## WHAT IS EXPECTED
Work through the material beneath and count the lines that include "computer"; the answer is that number alone.

## SOURCE MATERIAL
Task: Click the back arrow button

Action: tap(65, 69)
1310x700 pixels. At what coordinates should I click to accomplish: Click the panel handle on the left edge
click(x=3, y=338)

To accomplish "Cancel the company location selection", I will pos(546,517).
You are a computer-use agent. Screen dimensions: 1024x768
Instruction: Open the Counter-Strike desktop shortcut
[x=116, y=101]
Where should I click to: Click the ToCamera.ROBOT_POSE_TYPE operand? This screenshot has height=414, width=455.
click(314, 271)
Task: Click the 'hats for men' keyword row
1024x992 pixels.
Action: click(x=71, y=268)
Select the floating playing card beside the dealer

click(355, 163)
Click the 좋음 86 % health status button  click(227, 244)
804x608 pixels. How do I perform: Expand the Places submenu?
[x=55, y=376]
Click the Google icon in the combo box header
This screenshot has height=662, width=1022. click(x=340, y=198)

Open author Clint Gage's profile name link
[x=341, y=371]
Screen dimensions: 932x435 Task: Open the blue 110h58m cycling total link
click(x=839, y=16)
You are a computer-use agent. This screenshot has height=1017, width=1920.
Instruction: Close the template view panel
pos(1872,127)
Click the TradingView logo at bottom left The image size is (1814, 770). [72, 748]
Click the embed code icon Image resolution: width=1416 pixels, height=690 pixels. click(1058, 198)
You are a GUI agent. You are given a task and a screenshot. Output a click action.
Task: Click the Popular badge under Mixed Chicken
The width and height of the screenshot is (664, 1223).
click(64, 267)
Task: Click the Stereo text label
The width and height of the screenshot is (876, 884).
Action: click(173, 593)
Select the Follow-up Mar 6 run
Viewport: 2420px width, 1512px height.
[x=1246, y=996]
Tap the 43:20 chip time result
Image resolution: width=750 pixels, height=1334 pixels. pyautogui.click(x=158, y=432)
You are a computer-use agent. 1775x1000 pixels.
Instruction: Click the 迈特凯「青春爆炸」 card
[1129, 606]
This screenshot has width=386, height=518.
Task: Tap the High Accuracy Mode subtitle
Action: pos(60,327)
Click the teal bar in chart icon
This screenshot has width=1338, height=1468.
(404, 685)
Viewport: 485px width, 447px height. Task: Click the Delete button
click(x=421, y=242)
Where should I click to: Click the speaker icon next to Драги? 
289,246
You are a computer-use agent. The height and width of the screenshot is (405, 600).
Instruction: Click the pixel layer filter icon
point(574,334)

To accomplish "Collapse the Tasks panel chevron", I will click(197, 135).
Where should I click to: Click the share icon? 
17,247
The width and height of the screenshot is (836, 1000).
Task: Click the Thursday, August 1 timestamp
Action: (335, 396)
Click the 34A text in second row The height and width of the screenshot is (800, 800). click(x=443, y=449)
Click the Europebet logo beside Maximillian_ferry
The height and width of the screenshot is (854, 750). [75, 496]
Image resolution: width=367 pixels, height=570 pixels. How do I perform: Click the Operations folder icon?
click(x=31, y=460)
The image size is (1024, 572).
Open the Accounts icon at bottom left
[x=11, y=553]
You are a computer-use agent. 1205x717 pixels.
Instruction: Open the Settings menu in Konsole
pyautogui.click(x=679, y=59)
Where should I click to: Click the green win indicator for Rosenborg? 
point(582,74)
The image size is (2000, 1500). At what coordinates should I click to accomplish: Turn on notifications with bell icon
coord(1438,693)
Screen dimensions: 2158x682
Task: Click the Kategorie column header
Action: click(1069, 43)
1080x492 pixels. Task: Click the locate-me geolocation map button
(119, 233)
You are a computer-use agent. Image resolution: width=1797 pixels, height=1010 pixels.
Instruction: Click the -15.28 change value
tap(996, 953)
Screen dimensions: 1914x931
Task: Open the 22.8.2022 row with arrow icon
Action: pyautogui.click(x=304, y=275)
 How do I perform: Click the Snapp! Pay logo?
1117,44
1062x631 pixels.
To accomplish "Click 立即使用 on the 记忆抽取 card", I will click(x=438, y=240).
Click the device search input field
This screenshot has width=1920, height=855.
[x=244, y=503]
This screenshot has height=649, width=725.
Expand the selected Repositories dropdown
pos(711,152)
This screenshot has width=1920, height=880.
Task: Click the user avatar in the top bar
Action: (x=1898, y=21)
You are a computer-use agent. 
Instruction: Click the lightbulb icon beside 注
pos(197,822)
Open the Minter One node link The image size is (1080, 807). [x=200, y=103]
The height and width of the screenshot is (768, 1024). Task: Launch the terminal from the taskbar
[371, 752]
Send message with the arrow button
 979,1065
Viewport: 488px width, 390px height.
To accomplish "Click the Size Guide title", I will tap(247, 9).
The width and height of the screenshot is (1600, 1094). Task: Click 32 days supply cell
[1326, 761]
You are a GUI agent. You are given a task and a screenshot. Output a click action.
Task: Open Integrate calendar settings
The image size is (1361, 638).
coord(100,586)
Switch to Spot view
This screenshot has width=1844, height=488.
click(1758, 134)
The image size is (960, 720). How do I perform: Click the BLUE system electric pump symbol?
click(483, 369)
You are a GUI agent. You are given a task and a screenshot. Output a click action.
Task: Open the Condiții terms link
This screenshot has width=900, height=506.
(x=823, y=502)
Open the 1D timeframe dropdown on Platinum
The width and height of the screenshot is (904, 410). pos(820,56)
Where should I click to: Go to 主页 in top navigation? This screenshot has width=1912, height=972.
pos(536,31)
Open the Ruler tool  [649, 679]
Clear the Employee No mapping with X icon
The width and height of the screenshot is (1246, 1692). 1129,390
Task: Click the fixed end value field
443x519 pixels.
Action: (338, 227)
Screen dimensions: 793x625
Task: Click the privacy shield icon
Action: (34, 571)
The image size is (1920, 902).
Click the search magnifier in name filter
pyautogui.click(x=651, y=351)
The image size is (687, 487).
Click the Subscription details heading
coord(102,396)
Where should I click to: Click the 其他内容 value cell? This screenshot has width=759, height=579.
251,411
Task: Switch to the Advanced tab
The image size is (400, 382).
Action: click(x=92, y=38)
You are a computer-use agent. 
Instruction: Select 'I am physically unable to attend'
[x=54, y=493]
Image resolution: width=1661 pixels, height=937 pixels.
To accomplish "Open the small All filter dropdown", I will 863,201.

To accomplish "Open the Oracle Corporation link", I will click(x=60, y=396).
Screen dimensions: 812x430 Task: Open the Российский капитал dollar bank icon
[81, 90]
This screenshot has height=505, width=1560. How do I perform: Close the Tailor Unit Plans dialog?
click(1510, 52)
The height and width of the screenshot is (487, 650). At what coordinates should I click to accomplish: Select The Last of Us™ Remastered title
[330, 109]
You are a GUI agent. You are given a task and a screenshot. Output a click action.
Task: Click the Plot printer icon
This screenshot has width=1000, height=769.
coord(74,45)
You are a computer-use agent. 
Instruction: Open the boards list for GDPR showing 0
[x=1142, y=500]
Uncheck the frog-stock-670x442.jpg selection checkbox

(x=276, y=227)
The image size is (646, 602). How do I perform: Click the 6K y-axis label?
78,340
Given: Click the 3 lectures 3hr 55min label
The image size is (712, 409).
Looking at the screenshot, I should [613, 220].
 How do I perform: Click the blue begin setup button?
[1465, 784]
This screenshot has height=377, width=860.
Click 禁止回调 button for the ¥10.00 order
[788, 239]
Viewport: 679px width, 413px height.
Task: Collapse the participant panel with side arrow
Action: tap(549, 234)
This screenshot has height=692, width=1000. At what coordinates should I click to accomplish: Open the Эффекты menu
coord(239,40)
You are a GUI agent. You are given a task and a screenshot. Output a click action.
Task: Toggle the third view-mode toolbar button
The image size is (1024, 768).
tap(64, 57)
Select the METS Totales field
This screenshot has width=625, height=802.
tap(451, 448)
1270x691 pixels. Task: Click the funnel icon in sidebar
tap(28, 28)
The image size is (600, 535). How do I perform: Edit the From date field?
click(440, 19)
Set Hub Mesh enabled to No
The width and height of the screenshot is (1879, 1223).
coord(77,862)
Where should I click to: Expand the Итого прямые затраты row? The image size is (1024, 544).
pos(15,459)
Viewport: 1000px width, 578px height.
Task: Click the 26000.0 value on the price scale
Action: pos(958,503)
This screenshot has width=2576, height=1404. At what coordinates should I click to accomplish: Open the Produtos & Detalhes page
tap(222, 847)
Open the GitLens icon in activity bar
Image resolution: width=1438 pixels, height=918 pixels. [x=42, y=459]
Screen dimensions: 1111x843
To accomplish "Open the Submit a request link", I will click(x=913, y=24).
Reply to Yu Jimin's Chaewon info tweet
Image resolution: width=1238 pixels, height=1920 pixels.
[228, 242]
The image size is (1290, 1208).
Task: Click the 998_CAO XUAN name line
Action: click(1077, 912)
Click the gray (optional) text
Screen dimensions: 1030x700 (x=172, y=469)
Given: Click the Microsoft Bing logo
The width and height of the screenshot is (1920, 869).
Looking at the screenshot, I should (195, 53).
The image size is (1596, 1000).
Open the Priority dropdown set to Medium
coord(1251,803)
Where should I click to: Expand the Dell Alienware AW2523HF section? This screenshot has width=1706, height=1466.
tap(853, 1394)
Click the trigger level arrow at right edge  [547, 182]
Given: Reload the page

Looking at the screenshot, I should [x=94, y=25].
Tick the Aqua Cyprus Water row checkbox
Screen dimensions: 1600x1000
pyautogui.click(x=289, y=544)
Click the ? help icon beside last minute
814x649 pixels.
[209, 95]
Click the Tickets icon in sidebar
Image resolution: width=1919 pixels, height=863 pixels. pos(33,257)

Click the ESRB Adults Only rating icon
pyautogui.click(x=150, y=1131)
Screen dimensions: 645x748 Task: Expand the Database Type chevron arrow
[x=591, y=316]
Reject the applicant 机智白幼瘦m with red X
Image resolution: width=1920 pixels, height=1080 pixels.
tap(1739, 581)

## EXERCISE RESPONSE
9